- _PAGE_
•••
Il est essentiel pour les investisseurs de comprendre la trajectoire des bénéfices des entreprises, car ces bénéfices influencent considérablement la valorisation des actions et la performance du marché. Des indicateurs économiques tels que le produit intérieur brut (PIB), l’indice manufacturier de l’Institute for Supply Management (ISM) et l’indice d’activité nationale de la Fed de Chicago (CFNAI) fournissent des informations précieuses sur l’environnement économique qui façonne la rentabilité des entreprises. Ces indicateurs peuvent également aider les investisseurs à évaluer si les estimations de bénéfices de Wall Street sont réalistes.
En période de forte hausse des marchés, l’enthousiasme suscité par le marché peut s’éloigner des fondamentaux économiques sous-jacents. Durant ces périodes, il n’est pas rare que les analystes de Wall Street augmentent continuellement leurs estimations prospectives dans l’espoir que l’économie rattrape la réalité. Il existe cependant une relation symbiotique entre les indicateurs économiques et la trajectoire des bénéfices que nous allons explorer.
•••
Données sur les mots et les positions des éléments:
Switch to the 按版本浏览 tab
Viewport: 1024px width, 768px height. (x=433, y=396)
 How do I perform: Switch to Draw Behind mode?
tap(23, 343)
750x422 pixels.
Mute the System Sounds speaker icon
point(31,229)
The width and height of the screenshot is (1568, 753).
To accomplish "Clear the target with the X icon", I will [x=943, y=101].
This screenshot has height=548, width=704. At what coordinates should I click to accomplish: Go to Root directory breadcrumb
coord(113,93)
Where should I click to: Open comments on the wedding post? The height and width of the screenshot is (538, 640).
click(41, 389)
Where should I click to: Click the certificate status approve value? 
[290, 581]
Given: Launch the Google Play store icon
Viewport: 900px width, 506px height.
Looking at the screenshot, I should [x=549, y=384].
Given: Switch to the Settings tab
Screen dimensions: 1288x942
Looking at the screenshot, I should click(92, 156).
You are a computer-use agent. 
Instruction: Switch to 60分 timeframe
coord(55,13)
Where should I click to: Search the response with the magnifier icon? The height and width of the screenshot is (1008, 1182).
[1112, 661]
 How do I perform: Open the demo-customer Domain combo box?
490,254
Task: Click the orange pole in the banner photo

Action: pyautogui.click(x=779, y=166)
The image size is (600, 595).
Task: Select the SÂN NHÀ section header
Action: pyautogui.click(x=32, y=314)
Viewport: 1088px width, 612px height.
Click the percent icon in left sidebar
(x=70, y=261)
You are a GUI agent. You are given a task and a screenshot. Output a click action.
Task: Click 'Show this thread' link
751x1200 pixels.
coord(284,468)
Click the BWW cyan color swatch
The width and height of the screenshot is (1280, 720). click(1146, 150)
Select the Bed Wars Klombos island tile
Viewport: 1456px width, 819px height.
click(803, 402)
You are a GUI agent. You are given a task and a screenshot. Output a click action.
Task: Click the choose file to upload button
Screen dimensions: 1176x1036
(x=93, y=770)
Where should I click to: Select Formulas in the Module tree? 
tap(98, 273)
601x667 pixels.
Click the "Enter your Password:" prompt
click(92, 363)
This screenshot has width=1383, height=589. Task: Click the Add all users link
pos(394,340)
•••
- _EXERCICES_
- a) Dans les lignes, renommez « Add all users » en « Add every user » sur le passage allant de la ligne qui contient « This screenshot has width=1383, height=589. » jusqu'à la dernière ligne, puis redonnez ce passage sans aucun autre changement.
- b) Prolongez le texte sur les bénéfices des entreprises et les indicateurs économiques à partir de sa dernière phrase.

- _RÉPONSES FINALES_
- a)
This screenshot has width=1383, height=589. Task: Click the Add every user link
pos(394,340)

- b)
Commençons par l’économie elle-même.
Produit intérieur brut (PIB)
Le PIB mesure la valeur totale des biens et services produits dans un pays. Il constitue un indicateur fiable de la santé économique globale. Une croissance du PIB indique une augmentation de l’activité économique, qui entraîne généralement une hausse des bénéfices des entreprises en raison d’une augmentation des dépenses de consommation et des investissements des entreprises. À l’inverse, une contraction du PIB suggère un ralentissement économique, qui a souvent pour effet de réduire les bénéfices des entreprises.
Ces données étayent ce concept. Historiquement, la croissance du PIB a été étroitement liée à la croissance des bénéfices des entreprises. Les données de la Réserve fédérale montrent que, depuis 1948, une augmentation de 1 % de la croissance réelle du PIB s’est traduite par une augmentation d’environ 6 % des bénéfices des entreprises du S&P 500 en moyenne. Cette relation souligne pourquoi le PIB est une pierre angulaire pour évaluer les tendances des bénéfices. Nous pouvons également le constater visuellement.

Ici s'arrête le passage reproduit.